Он глянул на нее слегка раздраженно, погулял желваками щек. Потом, будто сделав над собой усилие, переспросил вкрадчиво:
– А по-твоему, что это такое – жизнь, как ты говоришь, "вообще"?
– Ну хорошо, я тебе скажу… Скажу, как чувствую. По-моему, жизнь – это просто движение счастливой человеческой природы. То есть достойное ее в себе ощущение. И не важно, в бедности или в богатстве это движение происходит. Ты есть, ты живешь, и этого уже достаточно для счастливого мироощущения! Если человек в этом движении теряется, акцент неправильный делает, то есть позволяет загонять свою счастливую природу в маленькие удовольствия зрительно-бытового ряда, то она обижается, отворачивается от него безвозвратно. И что ему остается? Торговый центр с боулингом да выплата очередного кредита для очередного бытоустройства?
– Ну и что плохого ты находишь в боулинге и бытоустройстве?
– Да ничего плохого, по сути, там нет, конечно… А только, знаешь… Я вот помню, как в детстве мы с бабушкой на годовую подписку журнала "Юность" отмечаться ходили. В шесть утра вставали и шли. Вроде чего особенного? Ну, стоят страждущие, номера на ладонях пишут, общаются, кофеек из термосов пьют. Обычное дело. Но вот честное слово, Павел! Там такие человеческие лица были… Настоящие! У них в глазах живой дух светился! Да разве в боулинге найдешь сейчас хоть одно такое лицо? А еще я помню, как бабушка над повестью Распутина "Живи и помни" всю ночь проплакала… Ты знаешь, она совсем обычная была женщина, как, впрочем, все те, которые в той очереди за подпиской стояли. Она и за холодильником так же стояла, и за "стенкой", и за сервизом… Но ей это не мешало плакать над книгой, вот что главное! Не должен человек терять свою самость, свою внутреннюю божественную состоятельность в любых испытаниях, понимаешь?

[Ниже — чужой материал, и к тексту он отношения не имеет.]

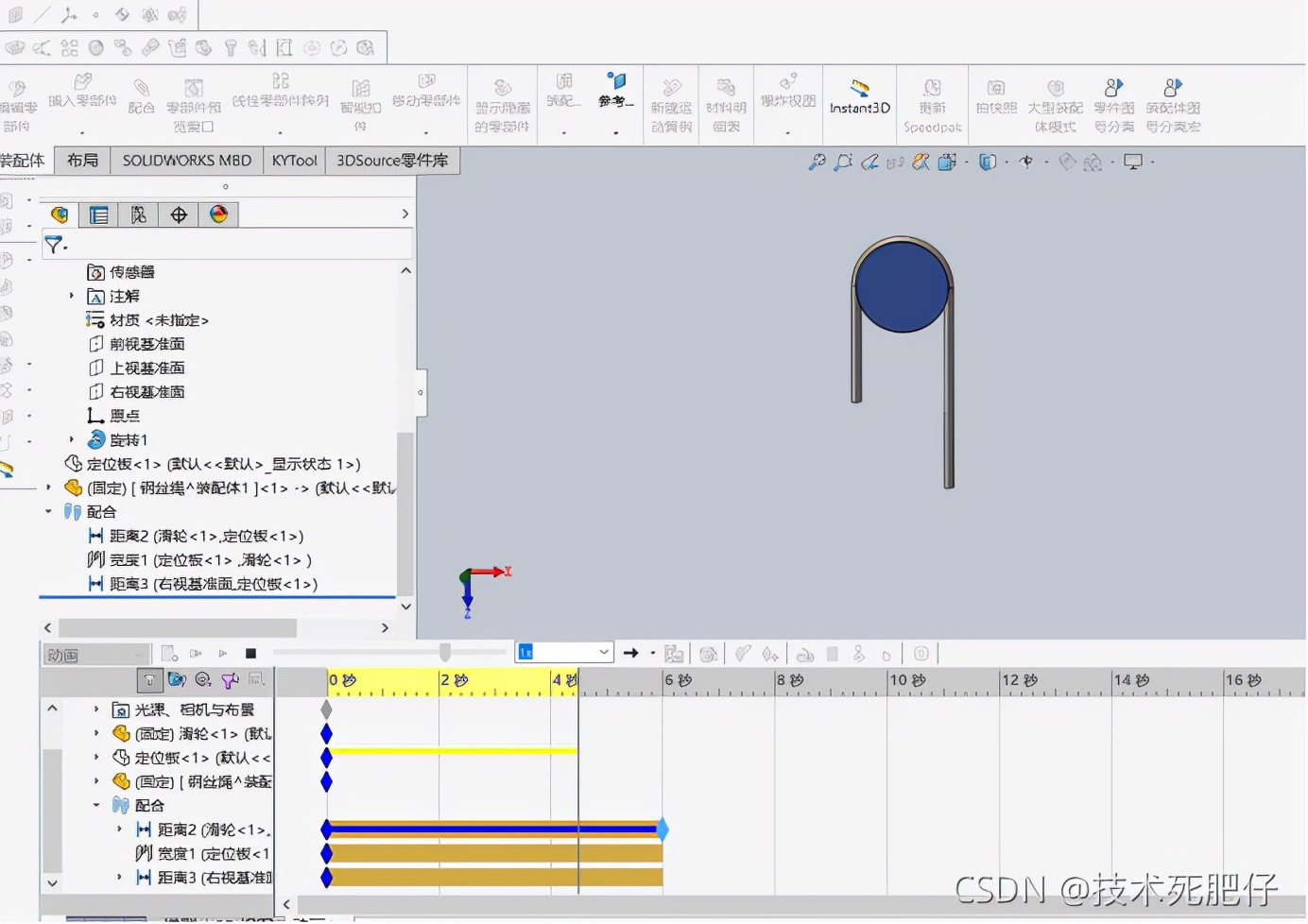This screenshot has height=924, width=1308.
Task: Collapse the 配合 folder in the feature tree
Action: pyautogui.click(x=49, y=511)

– То есть… Ты хочешь сказать, пусть в гладе и в хладе, но каждый обязан жить в обнимку со своей внутренней божественной природой? И только этим обстоятельством довольствоваться?
– Ну да… Понимаешь, в разумной аскезе душа человеческая сохраняется. И не я это придумала, так испокон веков считалось.
– Хм… А в сытости и тепле она что, не сохраняется, по-твоему?
– В чрезмерной сытости – нет. Сытость требует еще большей сытости, потом громадной сытости, потом самой что ни на есть сытости, и душа в конце концов растворяется в этой кислоте вожделения. Подхватывает заразу, принимая ее за нектар.
– Ну, в таком случае я должен тебя огорчить… За этой заразой выстроилась огромная очередь страждущих, и несть им числа. Но… дело даже не в этом! Ты, ты меня сейчас удивила, Малина! Неужель ты и впрямь такая наивная – по самое ничего? Да ты выйди сейчас на улицу, спроси у любого, что бы он выбрал при наличии возможности – мою состоятельность или твою божественную природу? Да тебя же обсмеют, поколотят на первом же перекрестке! Те самые простодушные, которые над Распутиным слезы проливали, и поколотят! А что делать? Сначала верили в аскезу и коммунистическую партию, потом с такой же яростью поверили в богатство и капитализм… За новую веру и поколотят!
– Да, наверняка поколотят. И наверняка – от души. От простой души, ты это правильно подметил. Как сказал один мой знакомый – такая уж сложилась парадигма человеческого мышления, и ничего с этим не сделаешь. Ее бы начать менять изнутри потихоньку, да уже некому. Разве что второго пришествия ждать…
– А вот тут ты права – действительно некому. И поэтому надо кушать то, что дают. Время сейчас такое. Никто сейчас не хочет быть бедным и обиженным, никто. Или ты обиженный, или сам обижающий. Другого варианта нет. А сама, сама-то ты неужель никогда не жила с ощущением обиженности по поводу материальной несостоятельности?
– А ты знаешь, нет! Не я с обиженностью жила, это она рядом со мной существовала. Параллельно. Я сама по себе, она – сама по себе. Я раньше думала, это у меня чистоплюйство такое, а теперь понимаю, что нет… Это другое что-то…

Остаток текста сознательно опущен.